(Beginning of DATA SUPPLIED)

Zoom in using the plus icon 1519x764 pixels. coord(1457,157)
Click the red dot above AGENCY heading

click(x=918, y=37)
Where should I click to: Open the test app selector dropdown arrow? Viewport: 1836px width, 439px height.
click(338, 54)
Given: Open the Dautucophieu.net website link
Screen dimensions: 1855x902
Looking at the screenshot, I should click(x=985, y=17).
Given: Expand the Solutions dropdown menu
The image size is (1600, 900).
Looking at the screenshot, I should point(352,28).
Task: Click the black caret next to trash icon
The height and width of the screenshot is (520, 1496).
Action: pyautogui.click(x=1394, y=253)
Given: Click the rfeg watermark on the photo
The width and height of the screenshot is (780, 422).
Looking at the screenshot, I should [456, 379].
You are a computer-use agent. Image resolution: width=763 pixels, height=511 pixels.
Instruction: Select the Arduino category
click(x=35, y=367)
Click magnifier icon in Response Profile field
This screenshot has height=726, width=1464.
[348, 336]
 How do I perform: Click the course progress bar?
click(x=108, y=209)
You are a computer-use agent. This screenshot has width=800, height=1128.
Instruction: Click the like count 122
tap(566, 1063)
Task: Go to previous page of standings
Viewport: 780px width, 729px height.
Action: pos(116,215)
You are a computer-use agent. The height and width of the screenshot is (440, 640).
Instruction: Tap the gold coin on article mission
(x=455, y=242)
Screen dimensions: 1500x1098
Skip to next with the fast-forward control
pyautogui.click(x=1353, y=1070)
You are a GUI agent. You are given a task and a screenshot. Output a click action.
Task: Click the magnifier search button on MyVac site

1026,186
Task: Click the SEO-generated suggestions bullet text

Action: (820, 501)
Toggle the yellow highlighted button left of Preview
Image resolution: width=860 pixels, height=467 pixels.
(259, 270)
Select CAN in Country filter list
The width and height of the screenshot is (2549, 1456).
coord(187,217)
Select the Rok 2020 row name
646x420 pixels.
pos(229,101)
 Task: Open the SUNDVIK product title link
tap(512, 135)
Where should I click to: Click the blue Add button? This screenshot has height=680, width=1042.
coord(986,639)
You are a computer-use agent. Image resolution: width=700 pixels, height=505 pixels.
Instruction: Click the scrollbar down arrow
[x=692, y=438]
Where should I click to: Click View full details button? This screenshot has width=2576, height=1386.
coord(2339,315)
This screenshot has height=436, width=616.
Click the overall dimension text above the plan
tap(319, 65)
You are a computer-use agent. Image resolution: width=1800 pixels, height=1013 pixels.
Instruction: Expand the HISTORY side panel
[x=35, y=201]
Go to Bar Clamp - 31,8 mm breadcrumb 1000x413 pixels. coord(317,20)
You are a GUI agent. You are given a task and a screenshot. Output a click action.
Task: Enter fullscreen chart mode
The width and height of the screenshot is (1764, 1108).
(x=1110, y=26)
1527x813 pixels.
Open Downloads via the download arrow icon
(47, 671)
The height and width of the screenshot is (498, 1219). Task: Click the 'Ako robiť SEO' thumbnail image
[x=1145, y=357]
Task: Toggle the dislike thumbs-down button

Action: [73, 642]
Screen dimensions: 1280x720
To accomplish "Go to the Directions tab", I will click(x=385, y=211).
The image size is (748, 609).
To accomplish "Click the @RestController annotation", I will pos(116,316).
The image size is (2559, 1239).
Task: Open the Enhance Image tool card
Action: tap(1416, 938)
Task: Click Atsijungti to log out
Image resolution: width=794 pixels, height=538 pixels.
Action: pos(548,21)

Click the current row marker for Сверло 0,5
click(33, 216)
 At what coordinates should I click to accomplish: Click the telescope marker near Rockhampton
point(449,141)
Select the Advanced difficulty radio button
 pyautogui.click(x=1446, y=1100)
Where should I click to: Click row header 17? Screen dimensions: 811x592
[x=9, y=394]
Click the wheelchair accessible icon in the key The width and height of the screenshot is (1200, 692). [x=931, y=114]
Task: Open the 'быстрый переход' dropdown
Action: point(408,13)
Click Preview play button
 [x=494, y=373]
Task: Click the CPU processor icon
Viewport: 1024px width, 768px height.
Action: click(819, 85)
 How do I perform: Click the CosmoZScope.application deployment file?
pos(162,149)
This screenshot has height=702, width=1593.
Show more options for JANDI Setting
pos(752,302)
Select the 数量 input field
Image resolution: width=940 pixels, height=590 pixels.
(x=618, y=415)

(End of DATA SUPPLIED)

TASK DIRECTIONS:
With the records above in view, retype each one exactly.

RESPONSE TO THIS EXERCISE:
Zoom in using the plus icon 1519x764 pixels. coord(1457,157)
Click the red dot above AGENCY heading

click(x=918, y=37)
Where should I click to: Open the test app selector dropdown arrow? Viewport: 1836px width, 439px height.
click(338, 54)
Given: Open the Dautucophieu.net website link
Screen dimensions: 1855x902
Looking at the screenshot, I should click(x=985, y=17).
Given: Expand the Solutions dropdown menu
The image size is (1600, 900).
Looking at the screenshot, I should point(352,28).
Task: Click the black caret next to trash icon
The height and width of the screenshot is (520, 1496).
Action: pyautogui.click(x=1394, y=253)
Given: Click the rfeg watermark on the photo
The width and height of the screenshot is (780, 422).
Looking at the screenshot, I should [456, 379].
You are a computer-use agent. Image resolution: width=763 pixels, height=511 pixels.
Instruction: Select the Arduino category
click(x=35, y=367)
Click magnifier icon in Response Profile field
This screenshot has height=726, width=1464.
[348, 336]
 How do I perform: Click the course progress bar?
click(x=108, y=209)
You are a computer-use agent. This screenshot has width=800, height=1128.
Instruction: Click the like count 122
tap(566, 1063)
Task: Go to previous page of standings
Viewport: 780px width, 729px height.
Action: pos(116,215)
You are a computer-use agent. The height and width of the screenshot is (440, 640).
Instruction: Tap the gold coin on article mission
(x=455, y=242)
Screen dimensions: 1500x1098
Skip to next with the fast-forward control
pyautogui.click(x=1353, y=1070)
You are a GUI agent. You are given a task and a screenshot. Output a click action.
Task: Click the magnifier search button on MyVac site

1026,186
Task: Click the SEO-generated suggestions bullet text

Action: (820, 501)
Toggle the yellow highlighted button left of Preview
Image resolution: width=860 pixels, height=467 pixels.
(259, 270)
Select CAN in Country filter list
The width and height of the screenshot is (2549, 1456).
coord(187,217)
Select the Rok 2020 row name
646x420 pixels.
pos(229,101)
 Task: Open the SUNDVIK product title link
tap(512, 135)
Where should I click to: Click the blue Add button? This screenshot has height=680, width=1042.
coord(986,639)
You are a computer-use agent. Image resolution: width=700 pixels, height=505 pixels.
Instruction: Click the scrollbar down arrow
[x=692, y=438]
Where should I click to: Click View full details button? This screenshot has width=2576, height=1386.
coord(2339,315)
This screenshot has height=436, width=616.
Click the overall dimension text above the plan
tap(319, 65)
You are a computer-use agent. Image resolution: width=1800 pixels, height=1013 pixels.
Instruction: Expand the HISTORY side panel
[x=35, y=201]
Go to Bar Clamp - 31,8 mm breadcrumb 1000x413 pixels. coord(317,20)
You are a GUI agent. You are given a task and a screenshot. Output a click action.
Task: Enter fullscreen chart mode
The width and height of the screenshot is (1764, 1108).
(x=1110, y=26)
1527x813 pixels.
Open Downloads via the download arrow icon
(47, 671)
The height and width of the screenshot is (498, 1219). Task: Click the 'Ako robiť SEO' thumbnail image
[x=1145, y=357]
Task: Toggle the dislike thumbs-down button

Action: [73, 642]
Screen dimensions: 1280x720
To accomplish "Go to the Directions tab", I will click(x=385, y=211).
The image size is (748, 609).
To accomplish "Click the @RestController annotation", I will pos(116,316).
The image size is (2559, 1239).
Task: Open the Enhance Image tool card
Action: tap(1416, 938)
Task: Click Atsijungti to log out
Image resolution: width=794 pixels, height=538 pixels.
Action: pos(548,21)

Click the current row marker for Сверло 0,5
click(33, 216)
 At what coordinates should I click to accomplish: Click the telescope marker near Rockhampton
point(449,141)
Select the Advanced difficulty radio button
 pyautogui.click(x=1446, y=1100)
Where should I click to: Click row header 17? Screen dimensions: 811x592
[x=9, y=394]
Click the wheelchair accessible icon in the key The width and height of the screenshot is (1200, 692). [x=931, y=114]
Task: Open the 'быстрый переход' dropdown
Action: point(408,13)
Click Preview play button
 [x=494, y=373]
Task: Click the CPU processor icon
Viewport: 1024px width, 768px height.
Action: click(819, 85)
 How do I perform: Click the CosmoZScope.application deployment file?
pos(162,149)
This screenshot has height=702, width=1593.
Show more options for JANDI Setting
pos(752,302)
Select the 数量 input field
Image resolution: width=940 pixels, height=590 pixels.
(x=618, y=415)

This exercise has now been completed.